I’m just re-reading Tom Wright’s Virtue Reborn (and loving it btw) and was struck by his list of passages in which Paul sets forth himself as an example to follow. Now I know Paul says ‘imitate me’ somewhere, but I hadn’t previously clocked how often he does it. Here’s some examples:
- “Therefore I urge you to imitate me . . . Timothy will remind you of my way of life” (1 Cor 4:16-17)
- “Follow my example, as I follow the example of Christ.” (1 Cor 11:1)
- “Join with others in following my example, brothers, and take note of those who live according to the pattern we gave you.” (Phil 3:17)
- “Whatever you have learned or received or heard from me, or seen in me – put it into practice” (Phil 4:9)
- “You know how we lived among you for your sake. You became imitators of us and of the Lord” (1 Thess 1:5-6)
- “For you yourselves know how you ought to follow our example . . . We did this, not because we do not have the right to such help, but in order to make ourselves a model for you to follow.” (2 Thess 3:7-9)
Repeatedly Paul says to the churches ‘follow my example’. Now is that just because he’s an apostle – he can make these kinds of statements in a way we can’t.
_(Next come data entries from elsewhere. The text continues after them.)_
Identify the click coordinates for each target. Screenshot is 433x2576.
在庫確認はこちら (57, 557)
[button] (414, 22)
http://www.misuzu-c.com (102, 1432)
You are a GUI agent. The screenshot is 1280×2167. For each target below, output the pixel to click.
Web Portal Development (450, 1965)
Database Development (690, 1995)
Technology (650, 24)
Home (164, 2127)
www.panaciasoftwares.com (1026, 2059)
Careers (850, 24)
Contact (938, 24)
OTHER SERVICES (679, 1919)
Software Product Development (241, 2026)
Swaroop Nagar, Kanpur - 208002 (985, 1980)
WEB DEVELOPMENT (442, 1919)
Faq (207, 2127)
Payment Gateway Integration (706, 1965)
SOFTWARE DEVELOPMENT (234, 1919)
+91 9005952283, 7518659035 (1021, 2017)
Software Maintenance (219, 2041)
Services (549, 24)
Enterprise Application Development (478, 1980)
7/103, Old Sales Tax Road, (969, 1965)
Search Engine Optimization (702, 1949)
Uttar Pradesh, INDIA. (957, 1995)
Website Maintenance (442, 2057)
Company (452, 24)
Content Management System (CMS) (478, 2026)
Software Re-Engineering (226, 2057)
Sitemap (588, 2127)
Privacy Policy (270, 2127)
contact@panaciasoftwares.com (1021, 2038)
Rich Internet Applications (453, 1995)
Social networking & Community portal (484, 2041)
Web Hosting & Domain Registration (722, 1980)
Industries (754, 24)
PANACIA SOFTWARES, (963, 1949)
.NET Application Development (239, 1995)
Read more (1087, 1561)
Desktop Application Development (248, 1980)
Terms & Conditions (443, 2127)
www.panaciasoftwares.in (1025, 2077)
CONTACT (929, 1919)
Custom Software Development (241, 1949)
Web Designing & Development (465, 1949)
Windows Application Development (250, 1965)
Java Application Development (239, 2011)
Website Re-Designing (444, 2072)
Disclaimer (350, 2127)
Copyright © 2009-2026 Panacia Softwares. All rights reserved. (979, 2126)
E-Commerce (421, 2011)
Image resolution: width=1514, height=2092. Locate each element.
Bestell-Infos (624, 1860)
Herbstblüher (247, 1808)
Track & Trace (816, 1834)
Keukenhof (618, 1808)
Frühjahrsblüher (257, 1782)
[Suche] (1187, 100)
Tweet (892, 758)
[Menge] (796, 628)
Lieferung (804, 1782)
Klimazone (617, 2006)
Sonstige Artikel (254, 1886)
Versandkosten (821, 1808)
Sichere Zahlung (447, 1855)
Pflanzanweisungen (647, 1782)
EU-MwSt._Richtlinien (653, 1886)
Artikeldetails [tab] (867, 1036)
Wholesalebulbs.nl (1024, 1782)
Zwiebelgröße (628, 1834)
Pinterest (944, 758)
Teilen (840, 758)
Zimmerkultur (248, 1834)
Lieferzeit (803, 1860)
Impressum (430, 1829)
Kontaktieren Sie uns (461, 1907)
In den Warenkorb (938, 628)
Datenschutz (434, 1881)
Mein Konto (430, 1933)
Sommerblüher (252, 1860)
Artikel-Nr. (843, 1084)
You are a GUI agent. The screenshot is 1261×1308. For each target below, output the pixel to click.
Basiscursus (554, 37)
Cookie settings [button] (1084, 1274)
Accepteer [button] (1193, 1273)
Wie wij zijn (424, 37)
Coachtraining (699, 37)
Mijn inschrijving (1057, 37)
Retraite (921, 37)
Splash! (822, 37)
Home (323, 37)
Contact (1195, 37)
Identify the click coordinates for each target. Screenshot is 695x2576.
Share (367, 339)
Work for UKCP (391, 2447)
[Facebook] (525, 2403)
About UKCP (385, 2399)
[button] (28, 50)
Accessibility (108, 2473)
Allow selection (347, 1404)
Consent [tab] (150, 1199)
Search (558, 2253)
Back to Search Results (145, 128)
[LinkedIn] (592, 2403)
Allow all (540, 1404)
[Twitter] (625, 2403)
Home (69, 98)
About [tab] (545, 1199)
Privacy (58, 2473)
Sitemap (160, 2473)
Perhaps, to a degree. But note the Phil 3 reference – it says follow my example, and take note of others who follow the pattern. In other words a life of example is not confined to Jesus and the apostles. All Christians (and it seems leaders especially) should be able to point to their own lives as a worthy example to follow. Yikes! I guess, in our culture, we’re so scared of appearing arrogant, and fall so far short in our own personal godliness, we think saying something like this would be inappropriate. We know ourselves only too well. But for Paul, it seems, an ingredient of pastoral leadership was the ability to say ‘follow my example.’ Paul wasn’t perfect; we’re not perfect. But Paul highlights the importance (as if we didn’t already know) of a consistently and consciously striven for virtuous life, and it’s power to lead others.